*Estratto della fonte*.

------------------------

Un sentiero con salite e discese, con milestone fondamentali che negli ultimi dieci anni hanno stabilito punti fermi ormai insindacabili, e che si trova oggi, ancora una volta, in cerca di identità. Dalla Legge 81 sul lavoro agile del 2017 alla crescita che, nel 2019, vedeva in Italia 570mila smart worker e un 10% di aziende già impegnate nell’offerta di questi modelli. Numeri esigui, letti con il senno di oggi, ma significativi. Poi, il cigno nero del covid, che ha trasformato la fisiologica evoluzione nel boom che conosciamo.

Lo smart working è diventato lo strumento per continuare a lavorare tutelando al contempo la salute pubblica. “Una crescita forzata, non strutturale e sistematica, forse non sostenibile sul lungo periodo”, spiega Mariano Corso, responsabile scientifico Osservatorio Smart Working del Politecnico di Milano, in occasione del convegno di presentazione della ricerca Tra Smart Working e Return-to-Office: orientarsi nel labirinto della flessibilità.

“Nella nuova normalità, fino al 2023, abbiamo vissuto due tensioni opposte”, continua. “Da un lato la tendenza alla normalizzazione verso i livelli pre-pandemici, dall’altro la spinta a istituzionalizzare queste dinamiche nelle imprese pubbliche e private. Nell’ultimo anno, in particolare, la fine di proroghe e obblighi ha sancito la completa libertà delle aziende nella scelta di quali modelli offrire. Questo non comporta la fine dello smart working, anche se molti grandi imprese, vedi Amazon, hanno annunciato il ritorno al 100% in presenza. Siamo entrati in un panorama inesplorato, che ci proponiamo di analizzare e comprendere. Un passaggio fondamentale per aiutare le aziende a soddisfare le esigenze delle persone e a rimanere competitive”.

------------------------

*Dati archiviati*.
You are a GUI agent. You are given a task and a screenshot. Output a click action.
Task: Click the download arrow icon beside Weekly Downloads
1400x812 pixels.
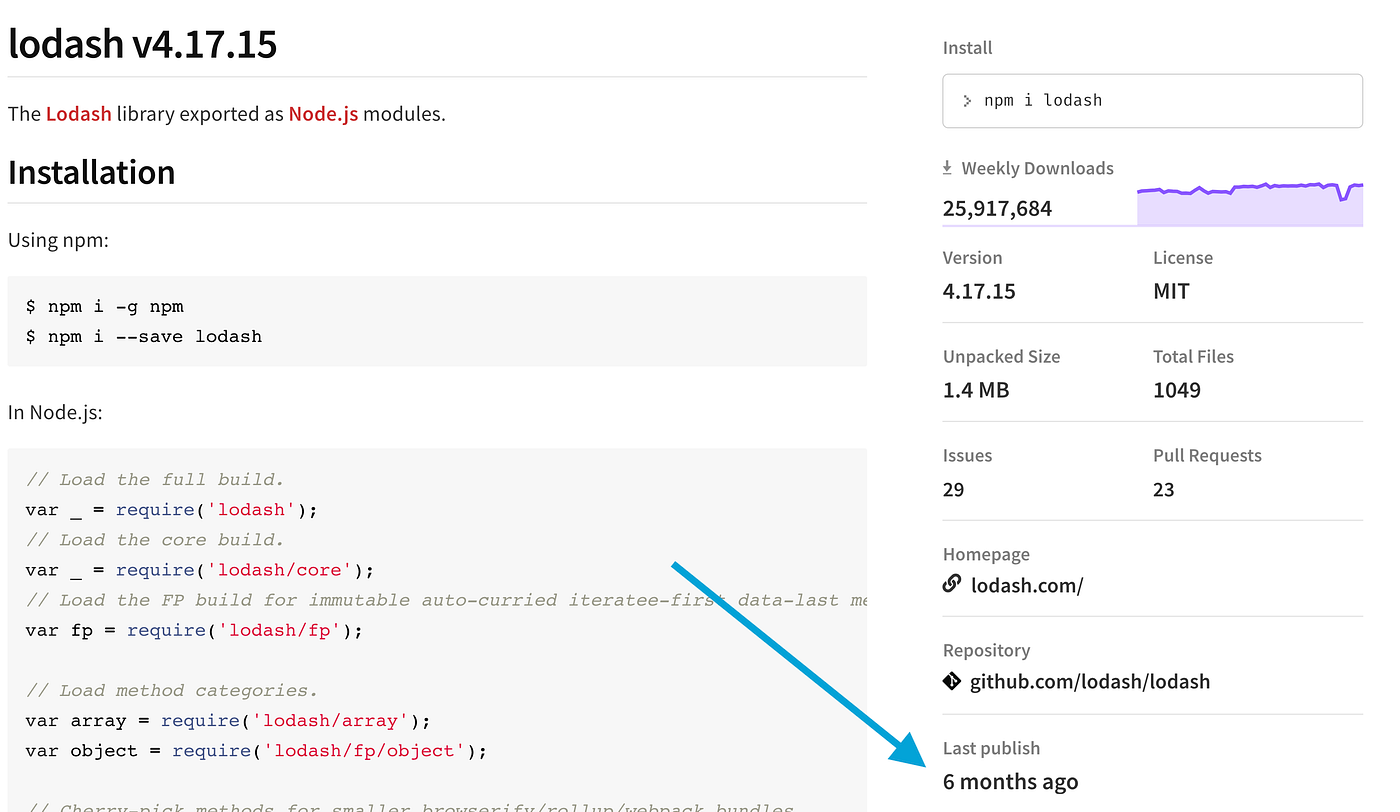pyautogui.click(x=947, y=168)
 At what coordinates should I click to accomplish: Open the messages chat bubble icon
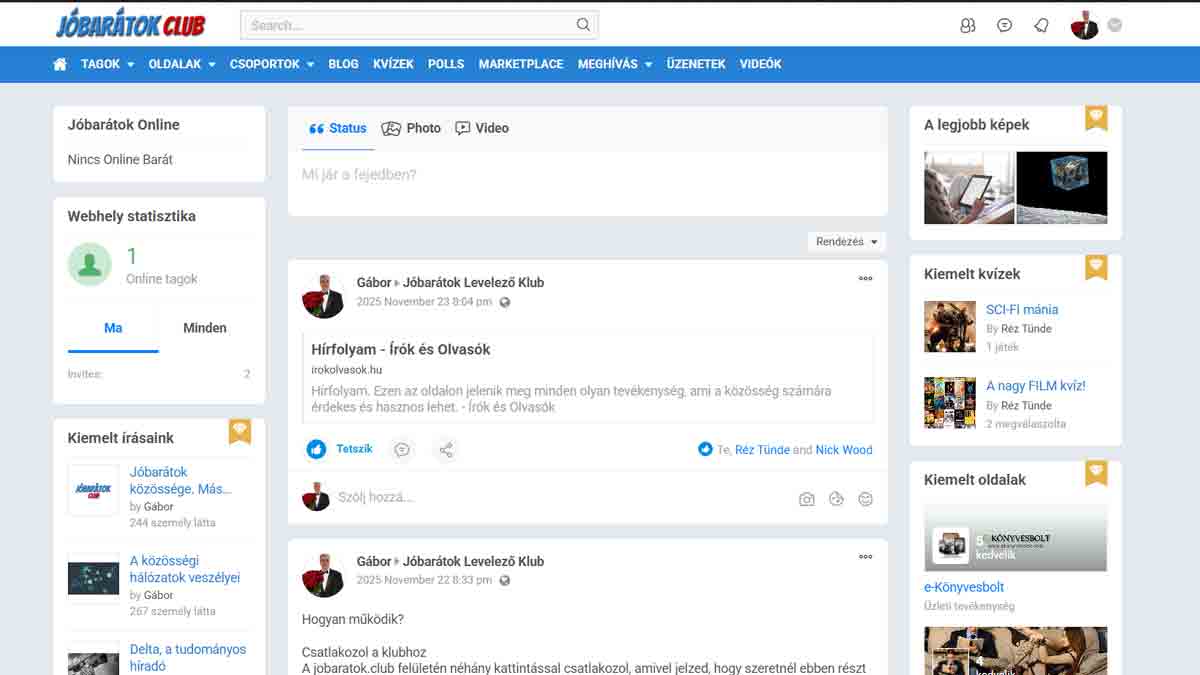[1004, 26]
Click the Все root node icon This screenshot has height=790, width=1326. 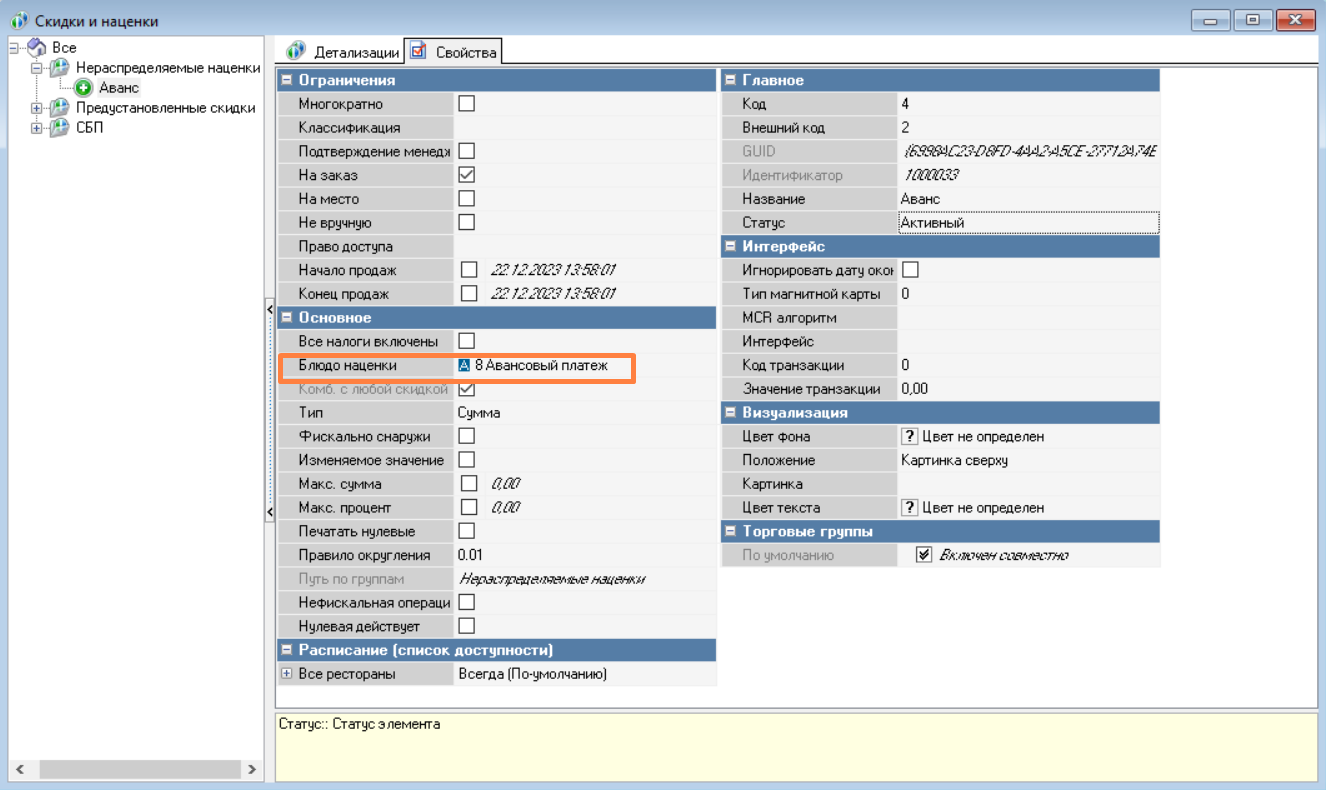point(37,48)
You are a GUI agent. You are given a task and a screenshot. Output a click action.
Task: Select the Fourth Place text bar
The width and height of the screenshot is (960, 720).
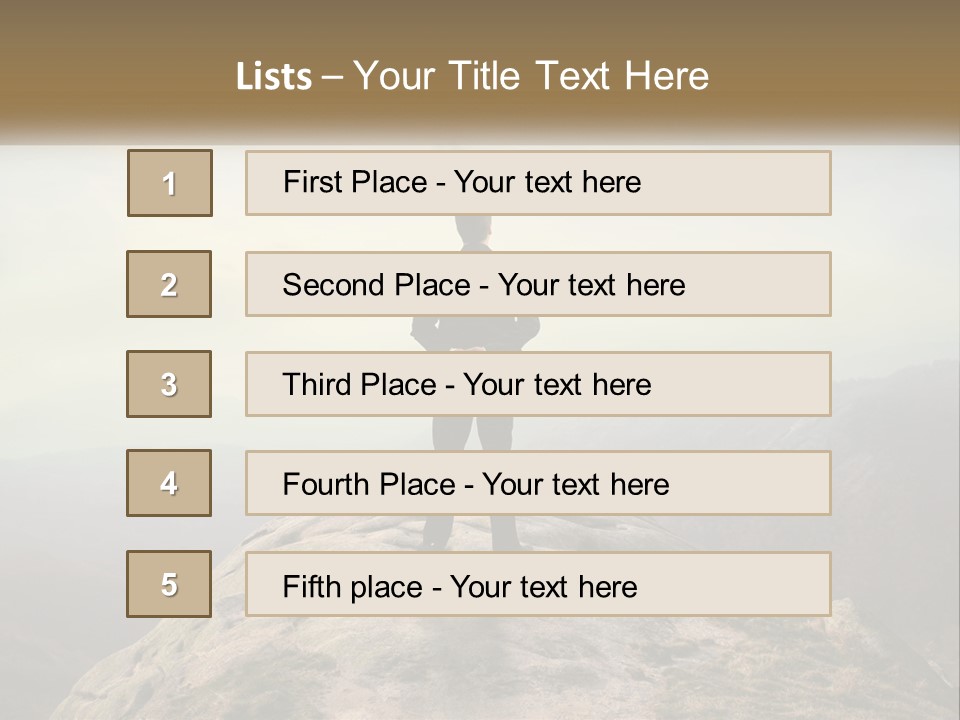pos(538,483)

------------------------

*Consegna A*. Riporta il passo del testo sullo smart working da "Lo smart working è" a "labirinto della flessibilità.".
*Consegna B*.
Rispondi a queste domande sul testo sullo smart working:
(i) Quanti smart worker c'erano in Italia nel 2019?
(ii) Chi è il responsabile scientifico dell'Osservatorio Smart Working del Politecnico di Milano?
(iii) Quale grande impresa viene citata per aver annunciato il ritorno al 100% in presenza?
*Consegna C*. Riprendi il testo sullo smart working e proseguilo dopo l'ultima frase.
I record sono materiale a sé, distinto dal testo.

*Risposta A*.
Lo smart working è diventato lo strumento per continuare a lavorare tutelando al contempo la salute pubblica. “Una crescita forzata, non strutturale e sistematica, forse non sostenibile sul lungo periodo”, spiega Mariano Corso, responsabile scientifico Osservatorio Smart Working del Politecnico di Milano, in occasione del convegno di presentazione della ricerca Tra Smart Working e Return-to-Office: orientarsi nel labirinto della flessibilità.

*Risposta B*.
(i) 570mila.
(ii) Mariano Corso.
(iii) Amazon.

*Risposta C*.
Più che declino, evoluzione dello smart working

Dove siamo arrivati? i numeri del 2024 non sanciscono la fine dello smart working, ma pongono interessanti interrogativi. Nel complesso, in Italia ci sono 3.555.000 lavoratori da remoto, un -0,8% di sostanziale stabilità rispetto al 2023. Il 96% delle grandi imprese private consolida le proprie iniziative e registra un +1,6% di remote worker, arrivando a 1,91 milioni. Siamo vicino al picco massimo del periodo pandemico.

Non possiamo dire la stessa cosa, invece, per le Pmi, dove la fine degli obblighi normativi sta comportando una battuta di arresto circa un modello che, comunque, viene ancora visto come occasionale e non strutturale. Nell’ultimo anno, infatti, le iniziative nelle piccole e medie imprese scendono dal 56% al 53%, così come il numero di lavoratori da remoto torna a livelli di poco superiori a quelli del 2022. Quanto alle Pa, il lavoro agile risulta implementato nel 61% delle amministrazioni, con incidenza maggiore nelle più grandi. In termini numerici, si riscontra una leggera riduzione rispetto al 2023 con 500.000 lavoratori.

I modelli di lavoro da remoto, nella maggior parte dei casi omologati per tutti i lavoratori agili dell’organizzazione, spingono a un’ulteriore riflessione. Solo il 24% delle Pa e il 40% delle grandi imprese differenziano in base a tipologia di attività o inquadramento delle persone. Rispetto al numero di giornate in “smart”, si passa da 9 giorni al mese nelle grandi imprese a 7 nel settore pubblico, fino ai 6,6 giorni delle Pmi.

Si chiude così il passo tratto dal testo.